Quotes & Sayings


We, and creation itself, actualize the possibilities of the God who sustains the world, towards becoming in the world in a fuller, more deeper way. - R.E. Slater

There is urgency in coming to see the world as a web of interrelated processes of which we are integral parts, so that all of our choices and actions have [consequential effects upon] the world around us. - Process Metaphysician Alfred North Whitehead

Kurt Gödel's Incompleteness Theorem says (i) all closed systems are unprovable within themselves and, that (ii) all open systems are rightly understood as incomplete. - R.E. Slater

The most true thing about you is what God has said to you in Christ, "You are My Beloved." - Tripp Fuller

The God among us is the God who refuses to be God without us, so great is God's Love. - Tripp Fuller

According to some Christian outlooks we were made for another world. Perhaps, rather, we were made for this world to recreate, reclaim, redeem, and renew unto God's future aspiration by the power of His Spirit. - R.E. Slater

Our eschatological ethos is to love. To stand with those who are oppressed. To stand against those who are oppressing. It is that simple. Love is our only calling and Christian Hope. - R.E. Slater

Secularization theory has been massively falsified. We don't live in an age of secularity.

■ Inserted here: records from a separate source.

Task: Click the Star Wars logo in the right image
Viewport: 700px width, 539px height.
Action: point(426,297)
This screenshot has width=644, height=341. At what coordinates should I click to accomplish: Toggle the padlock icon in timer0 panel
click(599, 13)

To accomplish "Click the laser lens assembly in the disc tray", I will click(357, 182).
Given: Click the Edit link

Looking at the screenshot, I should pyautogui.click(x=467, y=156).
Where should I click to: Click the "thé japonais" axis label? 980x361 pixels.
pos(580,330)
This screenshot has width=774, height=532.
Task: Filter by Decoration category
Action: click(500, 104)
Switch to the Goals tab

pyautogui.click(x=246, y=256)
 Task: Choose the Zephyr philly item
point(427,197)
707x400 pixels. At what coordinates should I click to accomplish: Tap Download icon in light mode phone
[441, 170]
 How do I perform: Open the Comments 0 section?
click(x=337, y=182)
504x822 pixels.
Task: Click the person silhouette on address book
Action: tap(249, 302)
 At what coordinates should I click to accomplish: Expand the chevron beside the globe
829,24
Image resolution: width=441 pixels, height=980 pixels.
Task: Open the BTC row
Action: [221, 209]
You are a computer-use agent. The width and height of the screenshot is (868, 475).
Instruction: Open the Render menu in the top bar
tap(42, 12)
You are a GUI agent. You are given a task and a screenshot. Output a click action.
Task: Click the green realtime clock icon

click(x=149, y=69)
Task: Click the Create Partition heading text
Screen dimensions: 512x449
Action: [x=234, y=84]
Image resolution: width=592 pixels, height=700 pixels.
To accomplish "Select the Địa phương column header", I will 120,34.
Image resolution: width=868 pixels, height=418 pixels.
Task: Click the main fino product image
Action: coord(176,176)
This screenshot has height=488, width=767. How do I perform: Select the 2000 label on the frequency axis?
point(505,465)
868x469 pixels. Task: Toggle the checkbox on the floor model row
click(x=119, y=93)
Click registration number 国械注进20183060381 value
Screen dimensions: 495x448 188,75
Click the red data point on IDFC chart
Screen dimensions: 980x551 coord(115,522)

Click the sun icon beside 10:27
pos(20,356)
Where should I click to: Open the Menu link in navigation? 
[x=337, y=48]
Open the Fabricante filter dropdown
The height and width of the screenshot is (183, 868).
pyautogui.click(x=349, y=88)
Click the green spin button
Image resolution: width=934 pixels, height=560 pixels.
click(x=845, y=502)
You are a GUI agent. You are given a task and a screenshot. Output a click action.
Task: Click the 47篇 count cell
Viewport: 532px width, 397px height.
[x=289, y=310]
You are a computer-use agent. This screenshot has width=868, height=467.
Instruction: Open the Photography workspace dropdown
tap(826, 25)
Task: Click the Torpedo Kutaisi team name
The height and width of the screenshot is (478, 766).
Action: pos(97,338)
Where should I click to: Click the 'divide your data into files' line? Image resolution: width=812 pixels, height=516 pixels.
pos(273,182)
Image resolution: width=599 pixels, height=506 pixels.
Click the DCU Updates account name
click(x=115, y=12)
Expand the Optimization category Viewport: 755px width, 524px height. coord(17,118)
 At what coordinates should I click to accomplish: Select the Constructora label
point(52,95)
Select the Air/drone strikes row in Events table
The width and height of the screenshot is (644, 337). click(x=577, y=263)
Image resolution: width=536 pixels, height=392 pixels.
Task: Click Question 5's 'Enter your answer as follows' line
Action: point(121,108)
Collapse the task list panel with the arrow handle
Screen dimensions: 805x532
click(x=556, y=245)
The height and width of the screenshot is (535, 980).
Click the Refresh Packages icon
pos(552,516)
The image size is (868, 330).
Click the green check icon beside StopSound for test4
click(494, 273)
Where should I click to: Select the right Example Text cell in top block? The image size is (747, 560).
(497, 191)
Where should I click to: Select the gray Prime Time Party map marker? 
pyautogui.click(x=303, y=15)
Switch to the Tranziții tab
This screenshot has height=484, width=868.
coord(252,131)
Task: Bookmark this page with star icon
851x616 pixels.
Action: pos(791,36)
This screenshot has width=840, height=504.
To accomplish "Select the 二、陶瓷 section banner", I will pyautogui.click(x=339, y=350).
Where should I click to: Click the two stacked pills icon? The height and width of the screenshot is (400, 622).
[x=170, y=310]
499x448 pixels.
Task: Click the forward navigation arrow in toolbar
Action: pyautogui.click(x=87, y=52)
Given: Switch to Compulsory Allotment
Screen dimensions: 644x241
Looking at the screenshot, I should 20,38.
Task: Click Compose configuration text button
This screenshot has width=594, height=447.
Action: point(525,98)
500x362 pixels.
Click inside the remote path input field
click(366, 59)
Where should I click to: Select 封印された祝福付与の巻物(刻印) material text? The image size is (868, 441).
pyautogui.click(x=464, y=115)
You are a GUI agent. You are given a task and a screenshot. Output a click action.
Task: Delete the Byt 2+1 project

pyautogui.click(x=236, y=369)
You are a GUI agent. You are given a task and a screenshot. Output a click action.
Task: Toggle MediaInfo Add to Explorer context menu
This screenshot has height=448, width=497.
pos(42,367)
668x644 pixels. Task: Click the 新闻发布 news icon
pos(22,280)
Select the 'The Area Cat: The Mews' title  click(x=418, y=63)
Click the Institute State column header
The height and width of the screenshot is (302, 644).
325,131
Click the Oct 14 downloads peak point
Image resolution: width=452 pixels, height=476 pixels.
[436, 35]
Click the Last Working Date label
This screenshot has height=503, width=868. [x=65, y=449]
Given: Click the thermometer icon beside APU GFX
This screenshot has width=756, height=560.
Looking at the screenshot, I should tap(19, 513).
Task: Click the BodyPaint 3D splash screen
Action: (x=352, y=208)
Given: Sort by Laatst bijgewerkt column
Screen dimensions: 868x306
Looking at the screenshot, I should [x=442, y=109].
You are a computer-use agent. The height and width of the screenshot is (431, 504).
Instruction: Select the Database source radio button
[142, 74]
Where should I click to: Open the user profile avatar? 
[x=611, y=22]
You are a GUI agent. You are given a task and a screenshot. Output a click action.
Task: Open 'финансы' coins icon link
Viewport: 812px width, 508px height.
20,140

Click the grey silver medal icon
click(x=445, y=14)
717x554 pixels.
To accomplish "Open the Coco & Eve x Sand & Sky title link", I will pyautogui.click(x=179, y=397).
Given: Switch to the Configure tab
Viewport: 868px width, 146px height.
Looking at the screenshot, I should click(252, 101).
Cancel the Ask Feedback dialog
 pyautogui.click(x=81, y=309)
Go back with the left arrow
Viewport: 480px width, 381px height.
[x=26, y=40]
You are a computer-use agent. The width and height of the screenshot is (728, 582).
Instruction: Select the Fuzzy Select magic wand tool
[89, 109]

We live in an age of explosive, pervasive religiosity... an age of religious pluralism. - Peter L. Berger

Exploring the edge of life and faith in a post-everything world. - Todd Littleton

I don't need another reason to believe, your love is all around for me to see. – Anon

Thou art our need; and in giving us more of thyself thou givest us all. - Khalil Gibran, Prayer XXIII

Be careful what you pretend to be. You become what you pretend to be. - Kurt Vonnegut

Religious beliefs, far from being primary, are often shaped and adjusted by our social goals. - Jim Forest

We become who we are by what we believe and can justify. - R.E. Slater

People, even more than things, need to be restored, renewed, revived, reclaimed, and redeemed; never throw out anyone. – Anon

Certainly, God's love has made fools of us all. - R.E. Slater

An apocalyptic Christian faith doesn't wait for Jesus to come, but for Jesus to become in our midst. - R.E. Slater

Christian belief in God begins with the cross and resurrection of Jesus, not with rational apologetics. - Eberhard Jüngel, Jürgen Moltmann

Our knowledge of God is through the 'I-Thou' encounter, not in finding God at the end of a syllogism or argument. There is a grave danger in any Christian treatment of God as an object. The God of Jesus Christ and Scripture is irreducibly subject and never made as an object, a force, a power, or a principle that can be manipulated. - Emil Brunner

“Ehyeh Asher Ehyeh” means "I will be that who I have yet to become." - God (Ex 3.14) or, conversely, “I AM who I AM Becoming.”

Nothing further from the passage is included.